We verified from the Padova isochrones (Bertelli et al. 1994) the absolute I magnitude MI of red supergiants corresponding to these ages. For 10 Myr, MI = -8.1, and for 20 Myr, MI = -7.2. In Stephenson 2 the clump is located at I = 13.0 (Fig. 9). Adopting the reddening AV = 11.2 by Nakaya et al. (2001), then AI = 6.35, using AI/AV = 0.594(Schlegel et al. 1998).

A distance modulus (m-M)0 = 14.75and a distance of $d_{\odot} = 8.9$ kpc were obtained for an age of 10 Myr, and (m-M)0 = 13.85and a distance of $d_{\odot} = 5.9$ kpc for 20 Myr. This shows how dependent the distance determination is on the luminosity of the red supergiants with age. An age closer to 20 Myr and a distance around 6 kpc appear more likely. This is younger than the 50 Myr and the distance is larger than given by Nakaya et al. (2001). The I magnitudes of the supergiants and early type star candidates are compatible between this work and Nakaya et al. (2001). The difference in age and distance comes from the weight given by Nakaya et al. to the bright red stars in the isochrone fitting. Nakaya et al. interpreted these stars as massive giants, whereas in the present study we interpreted these as helium-burning stars in the isochrone fitting, similarly to the suggestion by Stephenson (1990).

5 Conclusions

We carried out photometry of the open clusters Pismis 23 and Stephenson 2, which are extremely reddened and difficult to study in the optical. For Pismis 23 VI and JH photometry were presented and JH diagrams and I and Gunn z were used for Stephenson 2.

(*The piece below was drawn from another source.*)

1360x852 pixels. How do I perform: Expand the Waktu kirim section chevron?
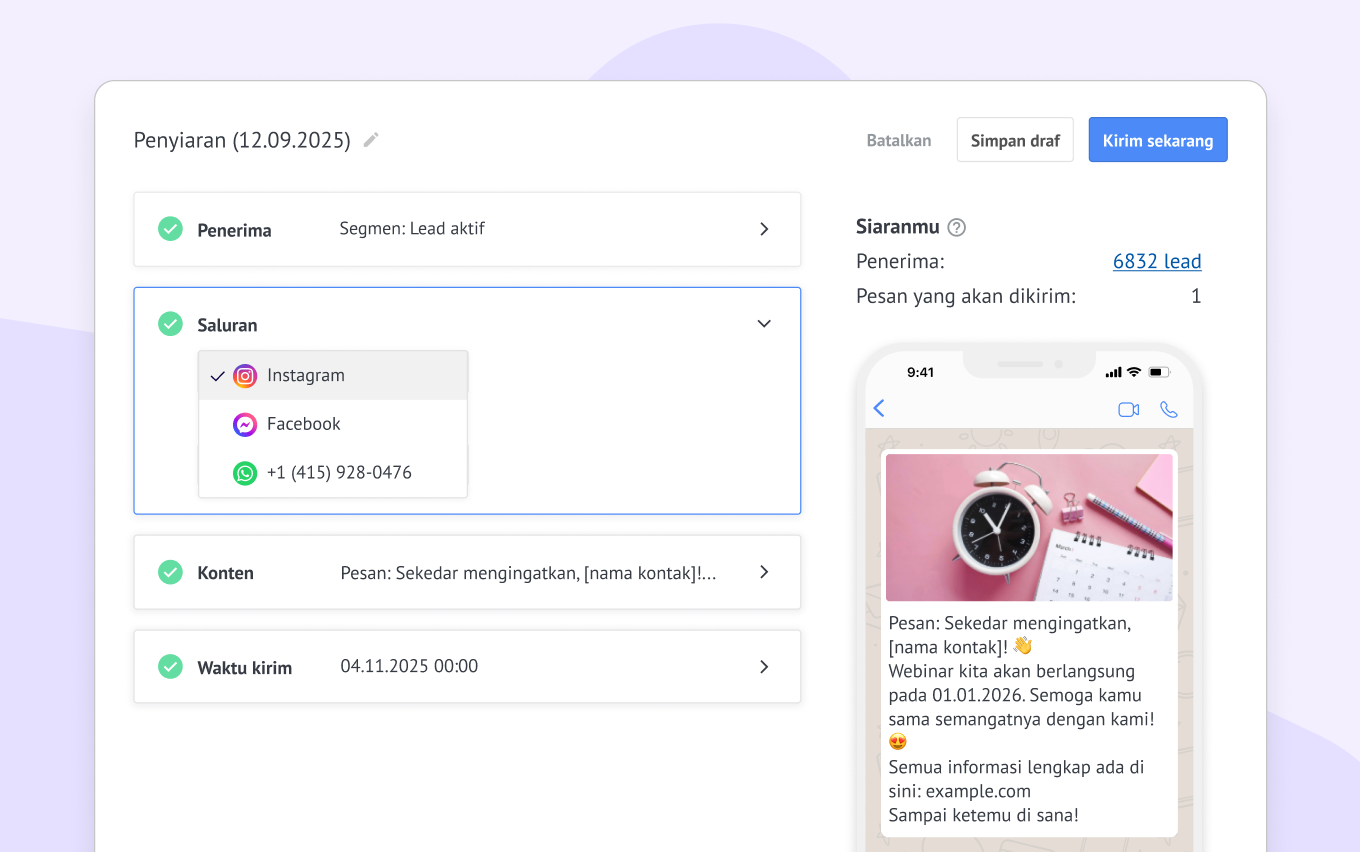pyautogui.click(x=764, y=666)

We derive $\sim$700 Myr for Pismis 23, and 20 Myr for Stephenson 2. A reddening value of E(B-V) = 1.73and $d_{\odot}\approx 2.6$ kpc from the Sun were derived for Pismis 23. A distance of $d_{\odot}\approx 6$ kpc is obtained for Stephenson 2.

In the diffuse interstellar medium, the extinction is typically of AV = 1.5 mag/kpc (Méndez & van Altena 1998). Lyngå (1982) obtained a lower value of AV = 0.75 mag/kpc from open clusters. In the directions of Pismis 23 and Stephenson 2 values of about AV = 2.1 and 1.9 mag/kpc respectively are obtained. These higher values are caused by discrete clouds. Pismis 23 coincides with the Norma-Scutum arm (Taylor & Cordes 1993), whereas Stephenson 2 may be more internal (uncertainties in distance are large for this cluster). In the case of Pismis 23, the intervening clouds are in the Sagittarius-Carina arm as can be seen in the maps of Neckel et al. (1980). The direction of Stephenson 2 was not sampled in Neckel et al. (1980). Probably the dark clouds are due to the Sagittarius-Carina and Norma-Scutum itself.

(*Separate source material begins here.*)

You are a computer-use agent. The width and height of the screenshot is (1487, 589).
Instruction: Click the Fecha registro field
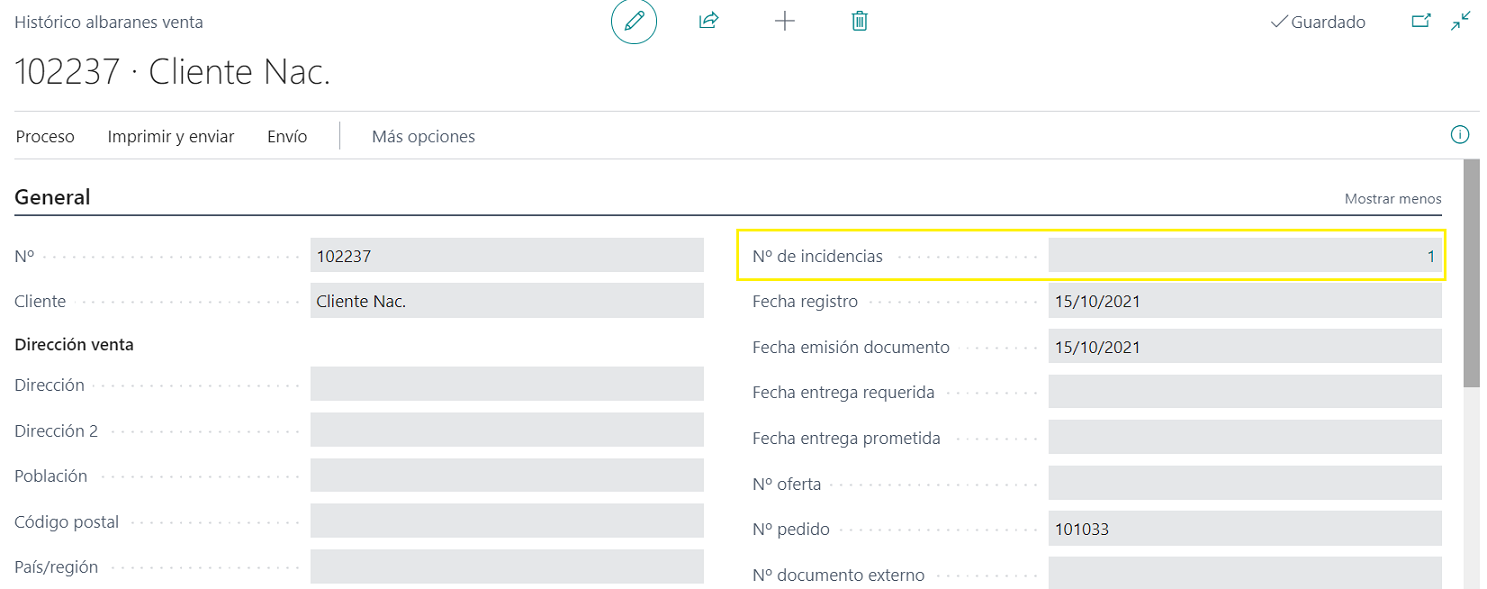pos(1244,302)
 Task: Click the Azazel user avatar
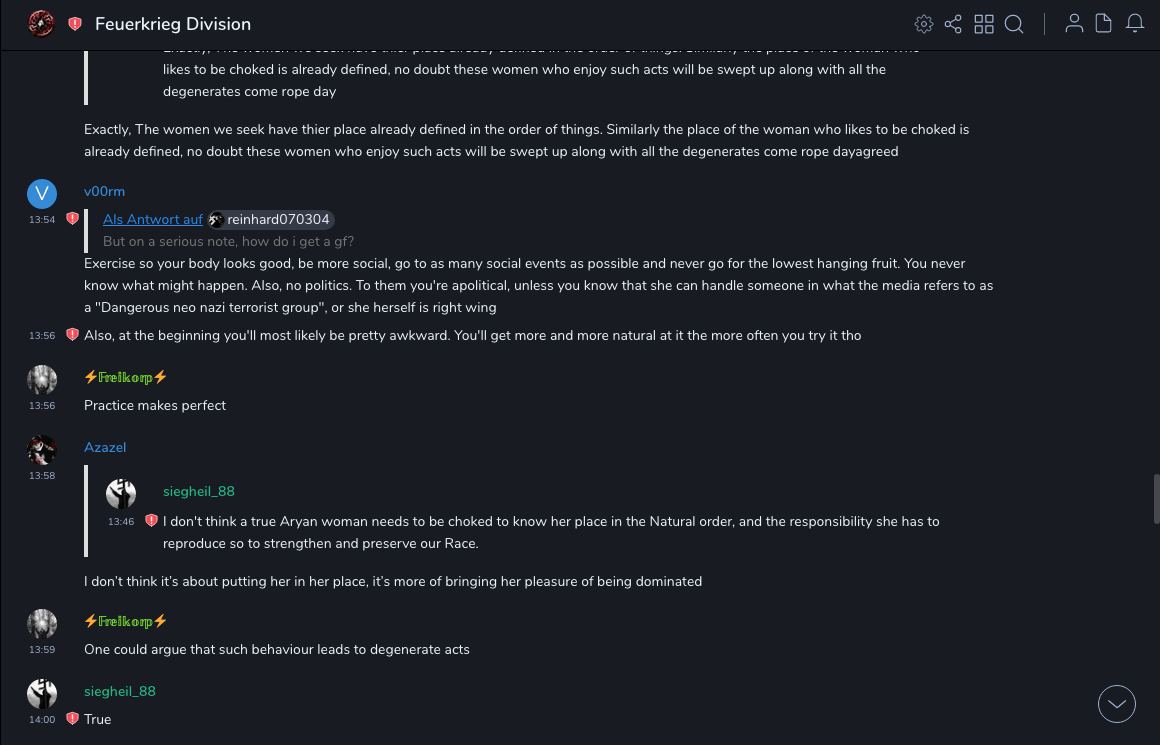click(42, 450)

Other very reddened open clusters should be used as probes of the interstellar medium characteristics.

We acknowledge partial financial support from the Brazilian agencies Fapesp and CNPq, and the Italian Ministero dell'Università e della Ricerca Scientifica e Tecnologica (MURST) under the program on "Stellar Dynamics and Stellar Evolution in Globular Clusters: a Challenge for New Astronomical Instruments''.